Rotate expired certificates
We recommend that you define a consistent TTL for every certificate in your infrastructure and automatically rotate your certificates prior to their expiration. When implementing automatic certificate rotation, set up your alerting solution to notify you before your certificates are invalid in case services or infrastructure fails to reload the new certificate. You can apply the process of handling an expired certificate to other situations, such as revoking a certificate outside of your usual rotation cycle. If a certificate is compromised, a private key is leaked, or other security incidents, having a solution to quickly revoke the certificate and issue a new one can help lessen downtime and increase security.
HashiCorp Vault can manage, issue, rotate, and revoke certificates throughout your infrastructure. You can also use the Vault Agent to automatically make requests on behalf of the client application. This means once you reissue a certificate, the Vault Agent automatically makes it available to your application. You can use Vault Agent's reload capability to restart the service to use the new certificates or build the reload into the application.
You can use the Vault Agent to supervise a specific process and take actions related to that process. For example, if you use the Vault Agent with MongoDB, the agent can restart the service or send a signal to the process to reload the configuration after it obtains a new TLS certificate.
HashiCorp resources:
- Build your own certificate authority (CA)

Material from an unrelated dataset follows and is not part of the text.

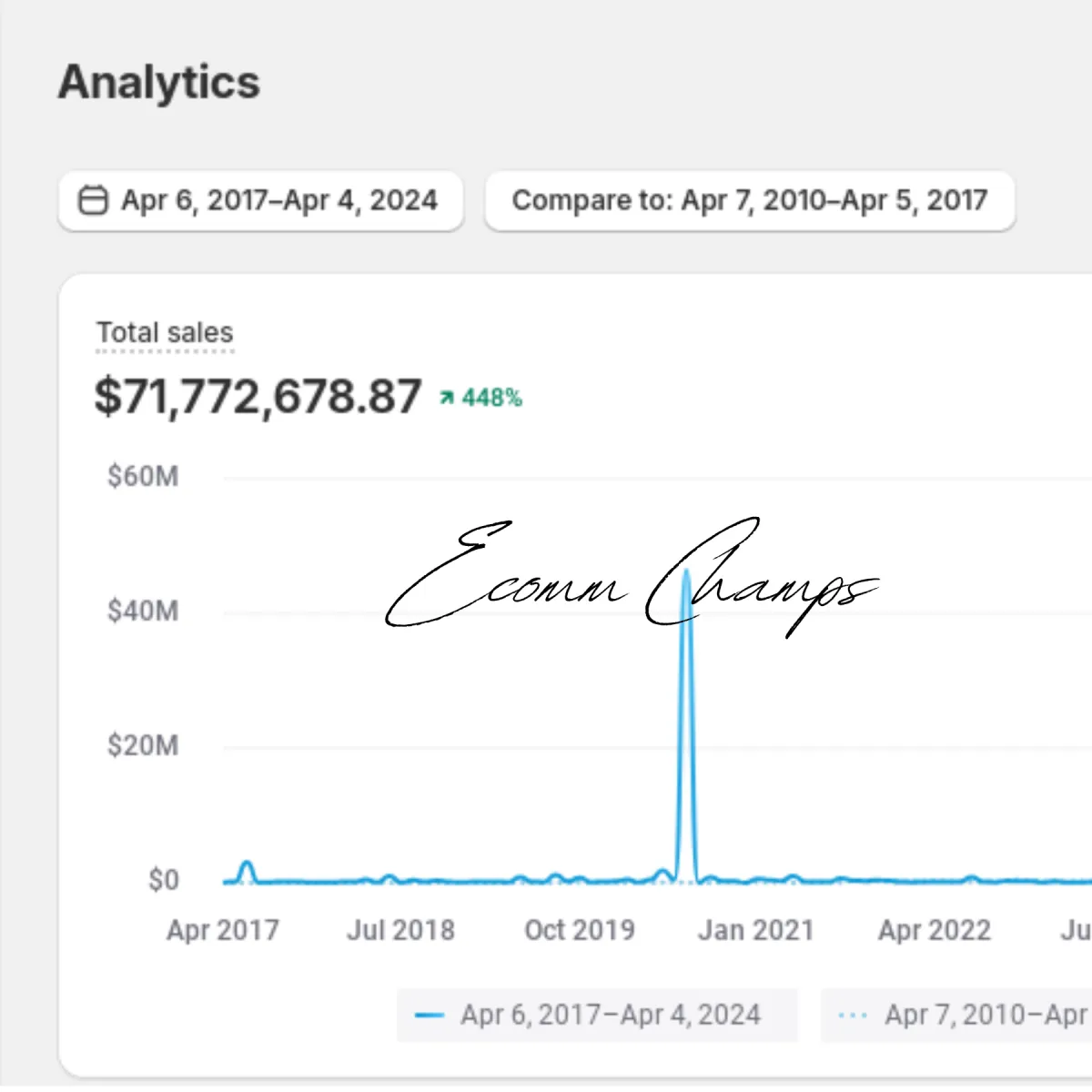Click the Jan 2021 x-axis label
Viewport: 1092px width, 1092px height.
click(755, 930)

- X.509 certificate management with Vault
- Vault Agent and Vault Proxy quickstart
- Vault Agent's Process Supervisor mode
- Vault Agent - secrets as environment variables tutorial
- Monitor Vault telemetry & audit devices
Seal Vault during a security incident
In the case of a security incident, it can be important to lock down your most sensitive services such as Vault until the issue is resolved. Incidents such as credential leakage, intrusion, or denial-of-service attacks mean that timely mitigation is top priority. Vault provides two features to help you lock the service down until you resolve the incident:
- Seal: Vault discards its in-memory key to unlock data, preventing it from responding to any request to access secrets.
- API Lock: If you do not require Vault to be entirely sealed, you can instead lock the API for individual namespaces.

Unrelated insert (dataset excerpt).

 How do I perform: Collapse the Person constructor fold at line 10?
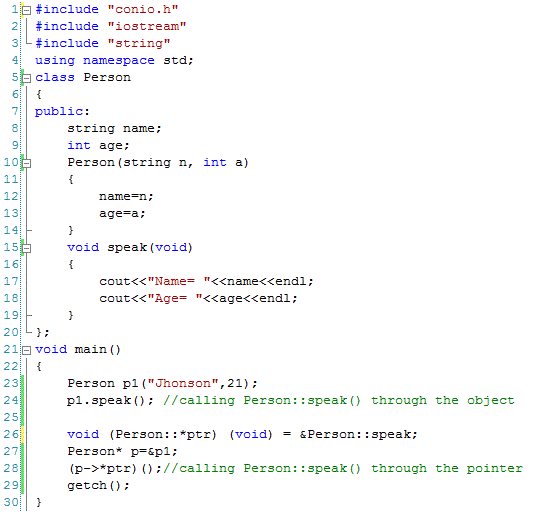(26, 164)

After a security incident, it's important to review what caused it, and invalidate any compromised credentials. Boundary provides audit logging and session recording, giving you valuable insight into how an attacker gained access to your infrastructure. Vault Radar automatically detects and identifies unmanaged secrets in your code, letting you know if there are any sensitive credentials that might be used to gain access to your infrastructure.
HashiCorp resources:
- Vault emergency break-glass features
- Boundary audit log streaming
- Boundary recorded sessions operations
- What is Vault Radar?
Next steps
While it's impossible to prepare for every troubleshooting scenario you may encounter in your infrastructure, having a design with reliability in mind and a solid strategy to diagnose potential issues can help reduce downtime and improve the experience for your users. By using Terraform, Consul, and Vault, you can build reliable infrastructure, monitor for potential issues, and get ahead of problems before they affect production.